Constantemente, presente dentro de movimentos sociais, tais como os feministas, há o uso do “lugar de fala”. O uso remete ao protagonismo de fala de quem sofre algum tipo de opressão. Muitas vezes ele é incorporado como um mecanismo, uma saída, um contraponto ao silenciamento da voz de minorias sociais por grupos privilegiados em espaços de debate público. Este conceito defende a existência de diferentes “efeitos de verdade”, a depender que quem está enunciando. Ele trata da necessidade de se ter experiência para se falar sobre algo, “quem sofre na própria pele pode falar por si”, imprimindo a ideia de legitimidade mediante uma perspectiva de vida, uma posição social.
Os que defendem a utilização de tal ferramenta, por assim dizer, afirmam que ela serve para garantir a auto representação discursiva dos grupos entendidos como subalternos, desprivilegiados (econômico, social ou geograficamente). O “lugar de fala” também é compreendido como um mecanismo para equilibrar as relações de poder, visto que o sujeito universal estaria em desgaste, e o que surge na cena das disputas ideológicas são vários sujeitos. A intenção seria acabar com a mediação política dos “privilegiados” que falam em nome e no lugar dos “subalternos”. Tal conceito auxiliaria a compreender que “o quê” e “como” falamos marca as relações de poder e reproduz preconceitos. O lugar de fala seria o resultado de uma ênfase nas vivências individuais a partir da experiência em determinadas categorias sociais, a exemplo da raça, da cor e do gênero. Entretanto, sua rápida difusão e popularização, principalmente nos meios virtuais, gerou alguns efeitos paradoxais, tais como na correlação entre o “lugar de fala” e a representação.
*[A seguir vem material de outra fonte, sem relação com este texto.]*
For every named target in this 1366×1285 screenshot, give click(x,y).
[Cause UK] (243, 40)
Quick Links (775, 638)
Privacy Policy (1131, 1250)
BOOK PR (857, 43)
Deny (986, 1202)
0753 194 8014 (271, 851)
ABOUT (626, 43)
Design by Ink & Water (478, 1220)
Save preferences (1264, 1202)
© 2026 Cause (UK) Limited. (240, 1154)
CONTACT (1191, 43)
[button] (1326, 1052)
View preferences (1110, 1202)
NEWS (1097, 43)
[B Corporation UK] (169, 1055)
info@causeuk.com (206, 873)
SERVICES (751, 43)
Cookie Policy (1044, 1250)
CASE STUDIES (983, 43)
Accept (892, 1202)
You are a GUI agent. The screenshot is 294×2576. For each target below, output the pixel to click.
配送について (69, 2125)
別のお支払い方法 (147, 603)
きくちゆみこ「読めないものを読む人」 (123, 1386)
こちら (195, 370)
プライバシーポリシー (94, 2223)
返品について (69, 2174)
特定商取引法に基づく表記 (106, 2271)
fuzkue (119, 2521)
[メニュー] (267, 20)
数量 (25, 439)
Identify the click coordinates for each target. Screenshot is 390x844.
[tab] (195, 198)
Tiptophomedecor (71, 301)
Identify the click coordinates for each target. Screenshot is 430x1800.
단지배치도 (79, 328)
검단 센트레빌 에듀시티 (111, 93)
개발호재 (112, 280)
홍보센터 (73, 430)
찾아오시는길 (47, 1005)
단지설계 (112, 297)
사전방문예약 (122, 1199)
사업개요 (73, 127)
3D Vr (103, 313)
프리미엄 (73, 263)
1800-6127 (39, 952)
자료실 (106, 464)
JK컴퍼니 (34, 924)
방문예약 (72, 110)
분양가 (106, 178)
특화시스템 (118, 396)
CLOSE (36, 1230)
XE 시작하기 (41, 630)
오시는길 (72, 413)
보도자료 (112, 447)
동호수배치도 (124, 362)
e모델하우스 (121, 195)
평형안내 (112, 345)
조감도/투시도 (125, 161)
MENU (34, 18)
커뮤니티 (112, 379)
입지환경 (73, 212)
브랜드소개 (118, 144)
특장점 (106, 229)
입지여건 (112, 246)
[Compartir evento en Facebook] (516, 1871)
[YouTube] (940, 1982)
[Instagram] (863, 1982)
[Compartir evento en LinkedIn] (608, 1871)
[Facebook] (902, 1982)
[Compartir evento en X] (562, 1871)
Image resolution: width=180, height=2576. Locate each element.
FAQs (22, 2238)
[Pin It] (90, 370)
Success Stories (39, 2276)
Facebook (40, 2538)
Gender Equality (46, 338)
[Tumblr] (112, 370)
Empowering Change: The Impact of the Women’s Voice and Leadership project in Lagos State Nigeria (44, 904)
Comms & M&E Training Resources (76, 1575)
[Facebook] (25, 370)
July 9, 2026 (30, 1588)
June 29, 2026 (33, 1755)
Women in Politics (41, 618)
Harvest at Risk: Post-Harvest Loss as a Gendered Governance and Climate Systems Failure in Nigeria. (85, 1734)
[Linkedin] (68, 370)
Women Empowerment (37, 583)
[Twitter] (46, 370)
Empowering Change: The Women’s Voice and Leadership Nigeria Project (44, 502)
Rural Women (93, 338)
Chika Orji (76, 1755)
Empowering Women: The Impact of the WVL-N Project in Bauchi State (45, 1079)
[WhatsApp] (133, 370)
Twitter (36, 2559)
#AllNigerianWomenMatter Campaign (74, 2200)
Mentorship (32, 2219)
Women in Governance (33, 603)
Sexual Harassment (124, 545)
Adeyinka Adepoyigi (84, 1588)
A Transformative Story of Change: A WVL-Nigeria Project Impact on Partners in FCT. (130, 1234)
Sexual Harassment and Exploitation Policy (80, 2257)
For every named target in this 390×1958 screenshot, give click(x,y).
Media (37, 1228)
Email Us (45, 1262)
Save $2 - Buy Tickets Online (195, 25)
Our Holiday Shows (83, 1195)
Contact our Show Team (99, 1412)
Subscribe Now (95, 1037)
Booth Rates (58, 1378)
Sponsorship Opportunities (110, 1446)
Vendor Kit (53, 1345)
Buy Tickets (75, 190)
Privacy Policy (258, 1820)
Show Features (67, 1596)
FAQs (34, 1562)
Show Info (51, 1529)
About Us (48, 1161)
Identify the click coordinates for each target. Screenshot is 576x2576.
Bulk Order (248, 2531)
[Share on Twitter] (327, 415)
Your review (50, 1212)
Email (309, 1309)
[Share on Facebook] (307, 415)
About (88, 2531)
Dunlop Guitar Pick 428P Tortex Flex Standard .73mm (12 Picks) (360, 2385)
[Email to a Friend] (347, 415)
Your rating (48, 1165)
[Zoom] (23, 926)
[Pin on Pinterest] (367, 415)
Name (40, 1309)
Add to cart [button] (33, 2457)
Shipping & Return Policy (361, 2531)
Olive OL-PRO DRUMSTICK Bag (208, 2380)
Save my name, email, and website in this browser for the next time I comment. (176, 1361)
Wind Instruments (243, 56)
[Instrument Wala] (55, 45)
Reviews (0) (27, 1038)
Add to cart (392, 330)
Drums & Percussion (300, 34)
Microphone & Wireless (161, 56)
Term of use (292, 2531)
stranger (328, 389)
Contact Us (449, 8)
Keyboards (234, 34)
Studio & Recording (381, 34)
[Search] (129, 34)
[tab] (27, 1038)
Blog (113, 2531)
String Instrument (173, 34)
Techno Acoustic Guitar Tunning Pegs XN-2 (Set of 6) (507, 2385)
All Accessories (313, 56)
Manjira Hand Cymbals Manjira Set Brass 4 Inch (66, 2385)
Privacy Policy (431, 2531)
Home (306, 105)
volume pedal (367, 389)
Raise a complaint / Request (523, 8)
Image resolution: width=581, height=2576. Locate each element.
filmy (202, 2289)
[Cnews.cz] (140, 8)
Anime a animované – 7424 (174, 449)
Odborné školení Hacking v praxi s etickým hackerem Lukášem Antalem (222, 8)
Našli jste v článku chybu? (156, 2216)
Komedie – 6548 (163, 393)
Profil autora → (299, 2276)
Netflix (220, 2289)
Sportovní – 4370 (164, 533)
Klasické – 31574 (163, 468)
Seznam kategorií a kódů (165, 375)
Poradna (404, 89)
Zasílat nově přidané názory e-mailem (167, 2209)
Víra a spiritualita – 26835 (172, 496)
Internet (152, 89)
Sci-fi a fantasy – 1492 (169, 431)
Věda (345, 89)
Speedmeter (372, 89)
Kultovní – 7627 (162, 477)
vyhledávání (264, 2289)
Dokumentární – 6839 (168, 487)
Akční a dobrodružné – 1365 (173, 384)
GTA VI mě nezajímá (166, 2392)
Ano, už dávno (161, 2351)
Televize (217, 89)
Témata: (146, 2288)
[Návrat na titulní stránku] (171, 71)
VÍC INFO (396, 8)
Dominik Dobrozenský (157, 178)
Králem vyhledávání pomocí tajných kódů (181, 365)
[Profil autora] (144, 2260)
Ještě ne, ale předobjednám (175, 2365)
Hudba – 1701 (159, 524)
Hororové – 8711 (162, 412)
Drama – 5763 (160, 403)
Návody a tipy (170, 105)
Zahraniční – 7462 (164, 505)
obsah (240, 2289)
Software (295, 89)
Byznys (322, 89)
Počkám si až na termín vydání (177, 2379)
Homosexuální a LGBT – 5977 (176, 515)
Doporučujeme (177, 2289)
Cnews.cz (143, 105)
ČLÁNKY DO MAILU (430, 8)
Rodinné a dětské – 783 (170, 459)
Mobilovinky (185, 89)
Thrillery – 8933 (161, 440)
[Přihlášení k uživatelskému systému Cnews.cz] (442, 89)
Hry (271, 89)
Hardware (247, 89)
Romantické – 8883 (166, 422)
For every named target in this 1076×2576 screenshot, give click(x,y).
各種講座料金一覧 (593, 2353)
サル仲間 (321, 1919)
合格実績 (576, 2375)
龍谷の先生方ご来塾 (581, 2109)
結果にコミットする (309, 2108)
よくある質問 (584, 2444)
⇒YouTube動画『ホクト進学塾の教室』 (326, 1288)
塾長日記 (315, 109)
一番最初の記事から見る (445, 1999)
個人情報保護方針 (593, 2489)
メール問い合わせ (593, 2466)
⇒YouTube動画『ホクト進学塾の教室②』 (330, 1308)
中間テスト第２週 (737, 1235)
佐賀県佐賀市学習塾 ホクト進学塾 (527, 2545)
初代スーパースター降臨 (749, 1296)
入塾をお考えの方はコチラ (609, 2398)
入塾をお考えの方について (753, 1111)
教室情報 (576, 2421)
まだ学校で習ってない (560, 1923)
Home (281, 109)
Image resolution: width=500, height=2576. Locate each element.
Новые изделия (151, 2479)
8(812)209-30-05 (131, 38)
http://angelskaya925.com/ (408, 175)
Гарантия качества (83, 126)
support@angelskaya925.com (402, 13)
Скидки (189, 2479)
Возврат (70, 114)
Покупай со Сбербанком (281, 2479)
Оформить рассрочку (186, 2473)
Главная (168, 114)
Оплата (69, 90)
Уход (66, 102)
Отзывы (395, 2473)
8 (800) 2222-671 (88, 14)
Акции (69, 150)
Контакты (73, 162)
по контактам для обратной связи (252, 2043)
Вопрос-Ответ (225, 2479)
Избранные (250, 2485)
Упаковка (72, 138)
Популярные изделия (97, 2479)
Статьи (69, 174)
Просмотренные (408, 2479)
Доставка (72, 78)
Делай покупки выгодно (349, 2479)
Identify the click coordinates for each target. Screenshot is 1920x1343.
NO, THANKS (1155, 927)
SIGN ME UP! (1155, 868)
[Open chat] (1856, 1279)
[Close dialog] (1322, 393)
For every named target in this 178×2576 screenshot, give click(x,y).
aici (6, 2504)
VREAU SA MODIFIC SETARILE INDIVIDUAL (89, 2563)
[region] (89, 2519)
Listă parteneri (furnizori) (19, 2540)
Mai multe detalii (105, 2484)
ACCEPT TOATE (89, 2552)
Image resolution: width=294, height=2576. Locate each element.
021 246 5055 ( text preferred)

Claro que a intenção aqui não é apagar a existência das diferenças ou a necessidade de reconhece-las, delas terem representatividade e voz para suas demandas. Falar “sobre” é diferente de falar “em nome de”, não estamos afastando isso. Mas, há de se ressaltar que existem duas versões do conceito “lugar de fala”: uma política e uma de caráter militante. A versão política do conceito está ligada a estratégia, a organização política dos sujeitos, de eles estarem diretamente relacionados com uma luta, serem porta-vozes. Já a versão militante, encara o conceito de uma forma epistemológica, em que estar no “local de fala” é ter a verdade. Exemplo dessas diferenciações é o conhecido artigo de Linda Alcoff, “The Problem of Speaking for Others”, onde ela discute até que ponto existe validade nas elaborações teóricas, no caso de filósofos e teóricos sociais, por outros que são diferentes do falante. Segundo Alcoff, o reconhecimento de que há um problema em falar para outros surgiu de duas fontes. A primeira refere-se ao lugar, pois de onde se fala, afeta-se o significado e a verdade do que se diz. Ou seja, a localização de um orador (social ou identitária) impacta epistemologicamente as alegações de tal falante, e pode servir para autorizar ou desautorizar o discurso. A segunda fonte envolve o reconhecimento de que não só a localização é epistemologicamente importante, entretanto, certos locais privilegiados são discursivamente perigosos, principalmente a prática de pessoas privilegiadas falarem por ou em nome de pessoas menos privilegiadas, o que aumentaria ou reforçaria a opressão do grupo focalizado em determinada discussão.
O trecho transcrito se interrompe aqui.